*About this task:*
Which of the lines below holds the string "will"? Copy every line that does.

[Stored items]
□ □ □ □
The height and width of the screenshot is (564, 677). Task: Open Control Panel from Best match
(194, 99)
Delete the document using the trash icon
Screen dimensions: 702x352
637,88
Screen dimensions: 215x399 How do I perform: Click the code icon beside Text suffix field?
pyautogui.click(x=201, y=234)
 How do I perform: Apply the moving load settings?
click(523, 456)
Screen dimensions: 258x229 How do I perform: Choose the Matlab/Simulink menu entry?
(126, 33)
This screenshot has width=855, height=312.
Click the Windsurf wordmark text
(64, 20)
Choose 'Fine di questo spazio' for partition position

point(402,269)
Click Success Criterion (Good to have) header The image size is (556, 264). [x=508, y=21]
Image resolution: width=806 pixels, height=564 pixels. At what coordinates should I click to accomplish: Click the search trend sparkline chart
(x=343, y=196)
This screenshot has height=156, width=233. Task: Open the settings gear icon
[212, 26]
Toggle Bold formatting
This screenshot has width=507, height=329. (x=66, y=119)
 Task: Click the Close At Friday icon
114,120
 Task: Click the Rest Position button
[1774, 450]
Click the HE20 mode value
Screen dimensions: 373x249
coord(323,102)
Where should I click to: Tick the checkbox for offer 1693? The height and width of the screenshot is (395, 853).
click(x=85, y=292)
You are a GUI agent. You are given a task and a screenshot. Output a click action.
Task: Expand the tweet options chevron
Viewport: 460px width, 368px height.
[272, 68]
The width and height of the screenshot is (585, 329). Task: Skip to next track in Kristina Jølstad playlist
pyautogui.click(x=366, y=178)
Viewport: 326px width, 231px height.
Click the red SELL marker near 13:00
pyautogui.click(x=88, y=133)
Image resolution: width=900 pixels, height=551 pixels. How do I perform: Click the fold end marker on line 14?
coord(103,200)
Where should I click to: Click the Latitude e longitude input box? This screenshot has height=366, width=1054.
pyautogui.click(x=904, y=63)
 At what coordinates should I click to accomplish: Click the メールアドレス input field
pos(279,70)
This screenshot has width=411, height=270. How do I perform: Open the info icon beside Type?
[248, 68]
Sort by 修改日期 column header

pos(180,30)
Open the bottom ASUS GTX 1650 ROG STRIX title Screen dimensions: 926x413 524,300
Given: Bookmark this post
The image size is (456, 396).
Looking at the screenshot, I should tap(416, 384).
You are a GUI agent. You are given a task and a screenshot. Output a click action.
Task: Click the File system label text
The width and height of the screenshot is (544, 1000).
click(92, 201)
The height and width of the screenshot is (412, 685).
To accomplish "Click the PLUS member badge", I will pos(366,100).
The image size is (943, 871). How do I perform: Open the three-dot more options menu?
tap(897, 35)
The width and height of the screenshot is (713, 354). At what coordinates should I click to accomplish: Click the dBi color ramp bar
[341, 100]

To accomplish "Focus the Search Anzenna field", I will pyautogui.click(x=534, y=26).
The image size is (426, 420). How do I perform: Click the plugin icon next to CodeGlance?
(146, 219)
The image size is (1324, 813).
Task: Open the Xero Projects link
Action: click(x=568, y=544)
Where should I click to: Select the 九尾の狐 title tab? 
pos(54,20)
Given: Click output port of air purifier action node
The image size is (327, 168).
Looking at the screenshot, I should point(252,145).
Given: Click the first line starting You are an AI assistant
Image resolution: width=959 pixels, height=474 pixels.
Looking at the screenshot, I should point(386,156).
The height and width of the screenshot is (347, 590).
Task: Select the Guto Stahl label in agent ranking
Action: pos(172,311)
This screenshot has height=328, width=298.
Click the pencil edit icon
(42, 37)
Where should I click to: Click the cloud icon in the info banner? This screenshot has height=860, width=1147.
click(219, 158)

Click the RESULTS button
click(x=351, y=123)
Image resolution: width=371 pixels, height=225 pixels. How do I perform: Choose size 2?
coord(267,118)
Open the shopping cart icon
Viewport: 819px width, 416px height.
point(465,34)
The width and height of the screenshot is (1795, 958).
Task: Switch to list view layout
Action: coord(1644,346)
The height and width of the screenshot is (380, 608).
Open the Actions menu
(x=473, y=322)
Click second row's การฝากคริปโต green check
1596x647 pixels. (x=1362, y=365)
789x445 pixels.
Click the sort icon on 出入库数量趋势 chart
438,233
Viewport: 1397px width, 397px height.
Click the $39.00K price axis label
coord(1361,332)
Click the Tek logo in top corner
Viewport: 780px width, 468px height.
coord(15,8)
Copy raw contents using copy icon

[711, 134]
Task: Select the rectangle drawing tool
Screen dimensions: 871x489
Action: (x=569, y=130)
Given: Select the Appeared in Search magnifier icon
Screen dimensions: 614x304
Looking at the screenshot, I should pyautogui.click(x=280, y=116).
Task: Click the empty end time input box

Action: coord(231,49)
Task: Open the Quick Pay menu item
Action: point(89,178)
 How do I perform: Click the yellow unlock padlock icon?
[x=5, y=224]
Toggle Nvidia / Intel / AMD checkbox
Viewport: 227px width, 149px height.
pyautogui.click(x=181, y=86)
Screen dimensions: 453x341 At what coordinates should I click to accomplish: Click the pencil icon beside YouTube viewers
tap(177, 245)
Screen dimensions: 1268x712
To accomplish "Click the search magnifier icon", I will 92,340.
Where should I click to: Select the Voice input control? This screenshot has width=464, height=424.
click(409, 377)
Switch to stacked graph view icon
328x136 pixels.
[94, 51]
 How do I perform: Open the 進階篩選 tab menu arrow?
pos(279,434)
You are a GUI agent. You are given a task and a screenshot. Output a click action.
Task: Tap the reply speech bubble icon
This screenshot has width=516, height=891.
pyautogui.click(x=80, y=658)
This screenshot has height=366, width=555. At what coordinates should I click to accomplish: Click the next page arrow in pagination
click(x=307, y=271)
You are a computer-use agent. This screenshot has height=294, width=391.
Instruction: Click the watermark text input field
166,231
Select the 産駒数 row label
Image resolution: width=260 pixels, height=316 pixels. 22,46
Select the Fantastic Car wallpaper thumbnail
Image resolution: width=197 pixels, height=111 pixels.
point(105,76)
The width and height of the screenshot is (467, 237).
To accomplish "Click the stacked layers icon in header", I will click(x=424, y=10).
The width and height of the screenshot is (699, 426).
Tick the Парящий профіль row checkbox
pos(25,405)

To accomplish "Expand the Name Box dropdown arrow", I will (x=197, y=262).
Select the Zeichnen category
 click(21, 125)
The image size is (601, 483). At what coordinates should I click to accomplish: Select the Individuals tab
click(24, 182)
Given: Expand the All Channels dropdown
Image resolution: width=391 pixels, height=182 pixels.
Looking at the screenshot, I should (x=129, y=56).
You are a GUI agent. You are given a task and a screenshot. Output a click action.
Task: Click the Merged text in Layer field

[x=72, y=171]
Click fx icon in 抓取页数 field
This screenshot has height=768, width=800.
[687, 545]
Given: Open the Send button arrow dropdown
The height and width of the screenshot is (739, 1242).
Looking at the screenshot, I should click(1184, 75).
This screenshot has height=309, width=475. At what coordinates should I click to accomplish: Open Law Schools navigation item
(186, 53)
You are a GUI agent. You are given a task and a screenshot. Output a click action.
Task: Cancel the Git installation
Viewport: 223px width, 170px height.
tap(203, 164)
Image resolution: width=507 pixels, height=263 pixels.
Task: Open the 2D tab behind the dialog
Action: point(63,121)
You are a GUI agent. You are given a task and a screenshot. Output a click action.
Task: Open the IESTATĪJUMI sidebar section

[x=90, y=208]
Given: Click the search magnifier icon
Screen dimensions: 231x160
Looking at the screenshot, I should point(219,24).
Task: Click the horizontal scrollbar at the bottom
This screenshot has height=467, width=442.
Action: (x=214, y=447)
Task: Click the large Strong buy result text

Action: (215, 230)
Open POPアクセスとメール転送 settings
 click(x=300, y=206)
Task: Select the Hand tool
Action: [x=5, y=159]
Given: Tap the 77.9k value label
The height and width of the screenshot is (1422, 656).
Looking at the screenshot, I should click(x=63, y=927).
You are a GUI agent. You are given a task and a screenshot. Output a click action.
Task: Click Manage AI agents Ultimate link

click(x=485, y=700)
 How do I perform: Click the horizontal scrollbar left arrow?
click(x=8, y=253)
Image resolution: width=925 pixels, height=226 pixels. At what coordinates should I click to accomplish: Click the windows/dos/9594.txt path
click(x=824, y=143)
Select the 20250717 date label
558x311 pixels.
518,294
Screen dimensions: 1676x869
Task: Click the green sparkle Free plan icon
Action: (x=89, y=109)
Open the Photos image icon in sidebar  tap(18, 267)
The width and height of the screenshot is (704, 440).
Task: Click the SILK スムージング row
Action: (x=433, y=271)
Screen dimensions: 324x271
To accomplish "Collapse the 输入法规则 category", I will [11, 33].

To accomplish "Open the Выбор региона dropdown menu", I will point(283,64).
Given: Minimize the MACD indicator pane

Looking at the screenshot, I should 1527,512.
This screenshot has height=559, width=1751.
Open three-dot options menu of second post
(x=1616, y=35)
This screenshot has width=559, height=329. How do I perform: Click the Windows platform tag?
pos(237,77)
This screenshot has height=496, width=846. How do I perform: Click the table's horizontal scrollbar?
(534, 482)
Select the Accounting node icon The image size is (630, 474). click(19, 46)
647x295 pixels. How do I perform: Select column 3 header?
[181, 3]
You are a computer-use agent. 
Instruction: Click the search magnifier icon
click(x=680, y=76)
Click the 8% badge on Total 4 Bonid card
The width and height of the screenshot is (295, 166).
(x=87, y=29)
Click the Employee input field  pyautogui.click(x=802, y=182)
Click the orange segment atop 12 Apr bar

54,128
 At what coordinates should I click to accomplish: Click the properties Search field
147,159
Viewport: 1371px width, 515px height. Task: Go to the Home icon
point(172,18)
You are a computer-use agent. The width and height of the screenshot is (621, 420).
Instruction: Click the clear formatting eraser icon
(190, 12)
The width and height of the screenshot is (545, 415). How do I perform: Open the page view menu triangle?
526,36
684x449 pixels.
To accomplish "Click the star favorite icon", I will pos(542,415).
□ □ □ □
*Expected answer:*
To accomplish "Click the PLUS member badge", I will pos(366,100).
To accomplish "Focus the Search Anzenna field", I will pyautogui.click(x=534, y=26).
To accomplish "Click the search magnifier icon", I will 92,340.
To accomplish "Click the stacked layers icon in header", I will click(x=424, y=10).
To accomplish "Expand the Name Box dropdown arrow", I will (x=197, y=262).
To accomplish "Collapse the 输入法规则 category", I will [11, 33].
To accomplish "Open the Выбор региона dropdown menu", I will point(283,64).
To accomplish "Click the star favorite icon", I will pos(542,415).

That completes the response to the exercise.